I’ve been a fan since “Pretty Hate Machine”, but hadn’t heard the new album, “Hesitation Marks”. The hypnotic rhythm of “Copy of A” slowly seduced me into an altered state. Trent Reznor’s haunting whisper woke up a part of me that I usually put quickly back to sleep. It seemed like the energy in the music recognized a similar energy in me and drew me into it like a magnet until I felt like I was swimming inside the sounds. I believe God is, among many things, the Creative Intelligence, and it’s through mind numbing music that I feel God vibrating in my core.
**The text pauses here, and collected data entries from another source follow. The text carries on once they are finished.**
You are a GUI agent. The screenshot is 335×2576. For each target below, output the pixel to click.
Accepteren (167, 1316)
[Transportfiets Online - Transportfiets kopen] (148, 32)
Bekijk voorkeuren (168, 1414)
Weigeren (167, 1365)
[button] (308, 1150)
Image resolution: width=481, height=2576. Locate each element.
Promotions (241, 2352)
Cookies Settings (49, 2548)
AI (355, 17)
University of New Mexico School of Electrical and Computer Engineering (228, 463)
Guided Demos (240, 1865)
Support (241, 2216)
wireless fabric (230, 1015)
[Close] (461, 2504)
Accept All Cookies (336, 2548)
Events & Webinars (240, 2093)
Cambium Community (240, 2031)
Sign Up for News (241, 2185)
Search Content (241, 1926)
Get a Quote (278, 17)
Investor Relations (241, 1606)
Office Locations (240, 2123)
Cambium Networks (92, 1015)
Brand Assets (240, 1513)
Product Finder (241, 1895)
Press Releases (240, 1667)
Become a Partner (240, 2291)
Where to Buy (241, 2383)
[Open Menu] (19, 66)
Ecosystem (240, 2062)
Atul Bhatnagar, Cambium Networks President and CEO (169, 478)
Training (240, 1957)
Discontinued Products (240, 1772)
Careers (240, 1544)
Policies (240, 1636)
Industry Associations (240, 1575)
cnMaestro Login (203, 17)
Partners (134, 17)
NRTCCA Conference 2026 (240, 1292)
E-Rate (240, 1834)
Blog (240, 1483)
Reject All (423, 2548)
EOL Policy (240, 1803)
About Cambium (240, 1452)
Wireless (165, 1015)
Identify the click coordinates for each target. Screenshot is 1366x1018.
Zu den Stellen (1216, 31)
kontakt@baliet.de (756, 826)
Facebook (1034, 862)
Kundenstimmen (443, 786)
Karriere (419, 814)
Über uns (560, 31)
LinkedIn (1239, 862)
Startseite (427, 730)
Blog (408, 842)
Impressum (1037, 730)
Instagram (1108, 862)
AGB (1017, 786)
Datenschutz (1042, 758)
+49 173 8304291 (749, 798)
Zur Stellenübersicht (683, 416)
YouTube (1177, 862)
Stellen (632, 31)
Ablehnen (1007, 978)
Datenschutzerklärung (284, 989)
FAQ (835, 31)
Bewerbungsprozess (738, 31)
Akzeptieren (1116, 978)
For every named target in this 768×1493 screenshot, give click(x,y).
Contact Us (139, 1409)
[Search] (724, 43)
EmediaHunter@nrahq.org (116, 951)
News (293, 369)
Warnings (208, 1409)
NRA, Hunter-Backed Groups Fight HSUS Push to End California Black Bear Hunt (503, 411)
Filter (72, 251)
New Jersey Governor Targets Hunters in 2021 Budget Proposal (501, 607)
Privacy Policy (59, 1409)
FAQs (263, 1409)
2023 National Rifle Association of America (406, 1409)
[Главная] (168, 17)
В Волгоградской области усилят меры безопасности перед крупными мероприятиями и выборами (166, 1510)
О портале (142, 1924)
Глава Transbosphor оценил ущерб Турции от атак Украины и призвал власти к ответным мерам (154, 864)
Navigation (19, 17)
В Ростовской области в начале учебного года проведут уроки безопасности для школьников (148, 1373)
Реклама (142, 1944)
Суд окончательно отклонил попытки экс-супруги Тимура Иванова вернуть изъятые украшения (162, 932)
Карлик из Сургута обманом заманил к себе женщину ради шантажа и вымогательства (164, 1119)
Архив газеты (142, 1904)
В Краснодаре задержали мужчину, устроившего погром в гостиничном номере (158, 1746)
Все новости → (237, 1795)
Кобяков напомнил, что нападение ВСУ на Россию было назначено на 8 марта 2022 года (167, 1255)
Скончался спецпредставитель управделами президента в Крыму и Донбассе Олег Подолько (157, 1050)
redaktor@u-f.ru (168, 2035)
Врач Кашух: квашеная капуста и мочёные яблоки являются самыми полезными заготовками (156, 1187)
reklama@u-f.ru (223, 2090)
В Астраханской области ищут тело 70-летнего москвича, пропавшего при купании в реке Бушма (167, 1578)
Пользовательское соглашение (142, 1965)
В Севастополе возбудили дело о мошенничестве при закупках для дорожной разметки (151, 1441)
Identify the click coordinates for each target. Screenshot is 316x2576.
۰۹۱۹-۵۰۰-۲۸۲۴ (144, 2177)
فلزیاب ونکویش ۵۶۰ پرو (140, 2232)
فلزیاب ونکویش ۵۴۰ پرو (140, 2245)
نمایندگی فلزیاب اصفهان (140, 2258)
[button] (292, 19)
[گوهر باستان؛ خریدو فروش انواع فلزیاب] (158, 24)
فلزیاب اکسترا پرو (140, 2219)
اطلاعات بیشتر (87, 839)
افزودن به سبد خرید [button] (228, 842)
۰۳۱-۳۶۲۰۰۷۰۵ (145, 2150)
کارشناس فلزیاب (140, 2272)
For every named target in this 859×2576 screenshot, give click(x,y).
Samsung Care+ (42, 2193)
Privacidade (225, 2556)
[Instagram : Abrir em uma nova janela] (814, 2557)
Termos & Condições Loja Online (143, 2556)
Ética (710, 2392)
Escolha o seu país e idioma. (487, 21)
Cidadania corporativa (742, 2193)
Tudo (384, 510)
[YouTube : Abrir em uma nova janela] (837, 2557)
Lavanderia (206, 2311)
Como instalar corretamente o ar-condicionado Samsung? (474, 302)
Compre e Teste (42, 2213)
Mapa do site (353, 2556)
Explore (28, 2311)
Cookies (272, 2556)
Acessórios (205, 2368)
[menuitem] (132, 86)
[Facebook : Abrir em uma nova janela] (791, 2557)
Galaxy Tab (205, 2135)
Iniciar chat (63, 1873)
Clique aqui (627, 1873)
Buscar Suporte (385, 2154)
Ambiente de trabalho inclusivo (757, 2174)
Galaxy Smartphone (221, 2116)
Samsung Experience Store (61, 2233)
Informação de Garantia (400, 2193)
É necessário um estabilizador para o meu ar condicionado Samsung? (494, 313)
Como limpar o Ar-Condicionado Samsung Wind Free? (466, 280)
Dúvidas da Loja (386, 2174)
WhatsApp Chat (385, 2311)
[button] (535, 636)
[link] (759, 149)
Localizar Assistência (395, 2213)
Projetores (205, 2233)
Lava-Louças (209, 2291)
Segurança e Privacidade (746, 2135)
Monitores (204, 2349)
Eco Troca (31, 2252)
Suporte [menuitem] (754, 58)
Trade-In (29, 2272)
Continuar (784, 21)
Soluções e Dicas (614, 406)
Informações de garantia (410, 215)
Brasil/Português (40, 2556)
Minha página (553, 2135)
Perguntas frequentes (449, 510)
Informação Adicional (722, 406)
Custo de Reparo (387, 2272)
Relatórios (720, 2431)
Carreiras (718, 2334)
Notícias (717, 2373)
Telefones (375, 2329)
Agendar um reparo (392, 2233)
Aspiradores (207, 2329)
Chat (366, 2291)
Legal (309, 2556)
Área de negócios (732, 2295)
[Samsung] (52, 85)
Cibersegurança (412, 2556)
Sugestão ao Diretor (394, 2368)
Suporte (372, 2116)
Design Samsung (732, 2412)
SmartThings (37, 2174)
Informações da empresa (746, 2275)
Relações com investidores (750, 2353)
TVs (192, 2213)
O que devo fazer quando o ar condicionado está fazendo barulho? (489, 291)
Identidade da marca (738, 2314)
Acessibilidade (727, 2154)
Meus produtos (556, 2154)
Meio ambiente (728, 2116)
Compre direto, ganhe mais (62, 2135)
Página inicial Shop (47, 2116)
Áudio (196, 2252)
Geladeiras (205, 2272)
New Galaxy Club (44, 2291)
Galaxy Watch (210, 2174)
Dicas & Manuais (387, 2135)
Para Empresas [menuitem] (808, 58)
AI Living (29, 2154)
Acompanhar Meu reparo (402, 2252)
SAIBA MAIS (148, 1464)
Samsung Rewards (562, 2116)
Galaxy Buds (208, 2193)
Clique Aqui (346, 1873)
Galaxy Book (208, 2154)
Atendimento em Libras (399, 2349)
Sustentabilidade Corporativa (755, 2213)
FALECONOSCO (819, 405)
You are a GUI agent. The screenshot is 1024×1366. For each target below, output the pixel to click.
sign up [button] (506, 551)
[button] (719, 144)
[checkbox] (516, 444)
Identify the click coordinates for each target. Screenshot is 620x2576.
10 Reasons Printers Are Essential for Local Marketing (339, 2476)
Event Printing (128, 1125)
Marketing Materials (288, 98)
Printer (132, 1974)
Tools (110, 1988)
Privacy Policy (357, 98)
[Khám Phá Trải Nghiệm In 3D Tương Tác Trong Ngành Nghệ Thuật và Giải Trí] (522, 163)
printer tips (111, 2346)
I also believe that God is Truth. Trent screamed his with “Terrible Lie”, and it echoed mine. If you’ve ever been deceived by someone to the point of losing your sanity, turn up “Terrible Lie” until it blows your head off, so you don’t have to. The blinding blasts of light from the stage and the blaring truth from Trent’s voice shattered my barrier of denial to expose my now, undeniable truth. Then it hit me that the most painful lies are the ones I tell myself. God had been whispering this truth to me for years, but every time I heard it, I quickly turned away. Well, the whisper turned into a scream at the Staples Center November 8, 2013 and I haven’t looked away this time. The truth is in the tears and I let it out when they closed the show with “Hurt”. I can never get through that song without crying.

I felt so electrified by the power surge from the show that I could’ve run home to the beach from downtown LA . Instead I drove intoxicated, under the influence of Nine Inch Nails, knowing that the experience wasn’t over, it was now a part of me. The truth was loud and instead of looking away, I turned it up. I’m staying awake to my intuition and tuned in to God. This truth set me free to explore a new world and I’m excited.